— start of SOURCE PASSAGE —

Schematic (version 2):

PC Board (V2):

Eagle circuit board layout program files:
IR2133.lbr
IR2133-Ctrlr-V2.sch
IR2133-Ctrlr-V2.brd
The solder pads on the PCB for the phase A mosfets now go:
A hi gate ---\ twisted pair
A out ----/
A low gate --\ twisted pair
common ----/
and the same for phases B and C. B+ and Ground are separate solder pads.

MOSFET/Heatsink component wiring
Notes: 1. I now only use one [set of] AGC/AGO fuses on the power line
(now that things are more reliable)
2. A, B and C out now have a separate balancing wire from each pair of
MOSFETs to the terminal block.
5. Assembly: Layout and Power Circuit
Considerations
There are some considerations peculiar to high power
circuits. I learned many of them the hard way, finally finding there
are explanations for 'inexplicable' failures, and I'm explaining them
here so you'll see there was logic behind the way things were done.
That way you won't arbitrarily, eg, use thicker wire in a heavy current
circuit where
the thin wire specified was used for a reason (as would be my own
inclination). In particular, in order
to minimize
stray inductances, most of the signals need
to be kept short and straight. Minimizing stray inductances minimizes
spikes and glitches in the signals, which become extreme at high powers
driving an inductive load such as a motor.
* The DC power should be well filtered right at the mosfet
half-bridges. This controller uses 12 mosfets instead of 6 in three
legs: each mosfet is paralleled, doubled up, to handle the high powers
and currents, which switch on and off suddenly, creating considerable
spikes. Across each bridge is a
270uF, 100 volt capacitor with as low a series resistance as I could
conveniently find: six capacitors, 1620 uF total. I have no close idea
of
what's optimum, but when I used three 100uF/64V capacitors early
on (a value given in an app notes example circuit), they actually blew
up quite soon -- across a 36 volt DC line coming straight from
batteries.
1200uF might be
considered minimal.
* The 3-wire external power cable from the controller to the motor
should be no more than 3 feet long. This means the controller should be
mounted quite close to the motor. If the motor is on a car wheel, the
controller should be just inside the car next to the same wheel.
* Varistors between the motor phases are used to help dampen the worst
spikes coming back from the motor. Present choice is 36V80Z. These
were chosen for 36 volts and might gradually start popping at 42 volts,
which
would necessitate going to the next voltage up. It would be best to
have
several in parallel as the mosfets are only rated for 60 volts.

— end of SOURCE PASSAGE —

■ **WHAT IS ASKED**: For each statement, say yes or no based on the controller notes above, and quote the words that decide it: (a) The controller uses six mosfets in total. (b) The external power cable from the controller to the motor should be no more than 3 feet long. (c) The capacitor across each bridge is rated at 64 volts.

— start of RECORDS SHOWN —

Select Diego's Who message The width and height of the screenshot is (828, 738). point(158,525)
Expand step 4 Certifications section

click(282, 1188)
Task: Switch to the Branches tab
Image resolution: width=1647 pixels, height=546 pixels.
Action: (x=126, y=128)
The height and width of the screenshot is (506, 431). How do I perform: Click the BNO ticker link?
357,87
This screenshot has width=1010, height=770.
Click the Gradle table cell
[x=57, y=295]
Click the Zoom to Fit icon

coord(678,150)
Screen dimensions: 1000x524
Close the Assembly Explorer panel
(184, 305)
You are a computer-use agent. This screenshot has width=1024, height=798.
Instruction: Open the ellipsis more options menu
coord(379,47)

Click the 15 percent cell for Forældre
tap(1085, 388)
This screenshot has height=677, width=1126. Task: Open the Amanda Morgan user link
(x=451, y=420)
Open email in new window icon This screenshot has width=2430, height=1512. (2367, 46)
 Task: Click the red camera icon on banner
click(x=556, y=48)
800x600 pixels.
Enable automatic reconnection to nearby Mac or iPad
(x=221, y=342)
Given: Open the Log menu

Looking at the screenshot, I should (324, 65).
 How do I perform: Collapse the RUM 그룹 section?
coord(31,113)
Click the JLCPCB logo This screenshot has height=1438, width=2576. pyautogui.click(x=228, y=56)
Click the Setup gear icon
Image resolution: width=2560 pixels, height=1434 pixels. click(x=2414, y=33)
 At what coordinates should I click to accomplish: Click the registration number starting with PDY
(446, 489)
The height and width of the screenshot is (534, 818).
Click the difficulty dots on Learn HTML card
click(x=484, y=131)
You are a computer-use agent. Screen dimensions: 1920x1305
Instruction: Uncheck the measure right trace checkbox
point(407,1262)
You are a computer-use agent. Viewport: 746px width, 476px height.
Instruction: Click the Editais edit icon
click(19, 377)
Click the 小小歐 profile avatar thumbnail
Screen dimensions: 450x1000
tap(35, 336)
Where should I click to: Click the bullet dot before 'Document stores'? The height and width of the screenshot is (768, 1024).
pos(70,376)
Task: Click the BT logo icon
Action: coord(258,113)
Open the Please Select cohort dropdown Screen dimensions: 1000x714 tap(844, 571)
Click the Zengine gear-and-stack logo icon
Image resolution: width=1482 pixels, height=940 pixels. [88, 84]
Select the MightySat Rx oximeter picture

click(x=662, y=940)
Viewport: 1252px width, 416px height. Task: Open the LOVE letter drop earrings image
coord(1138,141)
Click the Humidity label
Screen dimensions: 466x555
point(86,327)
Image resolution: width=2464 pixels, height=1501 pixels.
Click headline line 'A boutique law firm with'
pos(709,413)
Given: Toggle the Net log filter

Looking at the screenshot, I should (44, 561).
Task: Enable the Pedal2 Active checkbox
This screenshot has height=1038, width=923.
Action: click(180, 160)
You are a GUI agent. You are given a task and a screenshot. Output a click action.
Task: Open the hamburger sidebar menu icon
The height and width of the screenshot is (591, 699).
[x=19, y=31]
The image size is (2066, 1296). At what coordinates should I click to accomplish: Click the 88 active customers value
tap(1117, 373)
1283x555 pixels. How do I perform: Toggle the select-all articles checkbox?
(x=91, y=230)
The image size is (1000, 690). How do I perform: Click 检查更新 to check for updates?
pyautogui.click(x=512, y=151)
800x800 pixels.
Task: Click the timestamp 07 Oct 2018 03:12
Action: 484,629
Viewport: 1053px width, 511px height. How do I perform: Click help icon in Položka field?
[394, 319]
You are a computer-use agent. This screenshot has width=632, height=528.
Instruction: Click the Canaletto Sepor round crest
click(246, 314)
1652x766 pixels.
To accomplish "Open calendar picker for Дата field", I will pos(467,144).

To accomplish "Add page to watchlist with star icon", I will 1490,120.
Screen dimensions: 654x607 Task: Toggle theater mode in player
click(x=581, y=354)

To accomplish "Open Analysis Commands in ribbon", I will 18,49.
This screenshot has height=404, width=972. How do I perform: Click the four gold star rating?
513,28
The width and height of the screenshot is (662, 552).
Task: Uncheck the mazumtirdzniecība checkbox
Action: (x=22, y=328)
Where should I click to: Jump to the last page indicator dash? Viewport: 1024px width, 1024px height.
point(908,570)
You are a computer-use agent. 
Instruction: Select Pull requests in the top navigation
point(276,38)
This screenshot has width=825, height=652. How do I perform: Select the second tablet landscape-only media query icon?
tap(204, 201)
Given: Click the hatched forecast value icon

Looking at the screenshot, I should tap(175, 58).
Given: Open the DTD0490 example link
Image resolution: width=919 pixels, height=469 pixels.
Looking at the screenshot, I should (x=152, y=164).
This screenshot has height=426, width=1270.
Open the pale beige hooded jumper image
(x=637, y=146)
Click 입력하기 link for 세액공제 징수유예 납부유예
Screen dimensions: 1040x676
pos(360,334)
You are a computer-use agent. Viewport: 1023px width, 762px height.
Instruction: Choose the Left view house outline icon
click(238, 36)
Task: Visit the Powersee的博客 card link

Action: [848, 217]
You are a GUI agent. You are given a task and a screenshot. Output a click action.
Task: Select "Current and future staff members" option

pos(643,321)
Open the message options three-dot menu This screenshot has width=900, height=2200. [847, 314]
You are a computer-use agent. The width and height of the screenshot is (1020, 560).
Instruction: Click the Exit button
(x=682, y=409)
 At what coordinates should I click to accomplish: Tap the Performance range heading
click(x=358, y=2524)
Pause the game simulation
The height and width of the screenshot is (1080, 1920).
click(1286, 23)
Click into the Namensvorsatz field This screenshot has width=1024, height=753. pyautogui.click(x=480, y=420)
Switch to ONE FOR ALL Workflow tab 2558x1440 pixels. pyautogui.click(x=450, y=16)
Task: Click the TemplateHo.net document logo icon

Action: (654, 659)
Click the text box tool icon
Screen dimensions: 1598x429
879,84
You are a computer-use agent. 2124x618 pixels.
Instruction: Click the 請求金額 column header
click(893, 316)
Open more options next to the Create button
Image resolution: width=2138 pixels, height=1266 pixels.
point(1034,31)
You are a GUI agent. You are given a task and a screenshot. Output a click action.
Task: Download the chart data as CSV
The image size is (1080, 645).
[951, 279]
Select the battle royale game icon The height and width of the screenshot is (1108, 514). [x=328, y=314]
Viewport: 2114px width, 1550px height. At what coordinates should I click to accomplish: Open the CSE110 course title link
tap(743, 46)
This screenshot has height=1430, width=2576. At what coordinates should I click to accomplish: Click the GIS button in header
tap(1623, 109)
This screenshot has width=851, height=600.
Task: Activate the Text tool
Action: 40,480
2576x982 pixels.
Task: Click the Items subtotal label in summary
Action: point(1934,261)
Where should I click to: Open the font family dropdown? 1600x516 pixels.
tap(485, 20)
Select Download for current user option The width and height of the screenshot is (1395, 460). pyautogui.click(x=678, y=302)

— end of RECORDS SHOWN —

■ **THE RESPONSE**:
(a) No: "uses 12 mosfets instead of 6"
(b) Yes: "should be no more than 3 feet long"
(c) No: "270uF, 100 volt capacitor"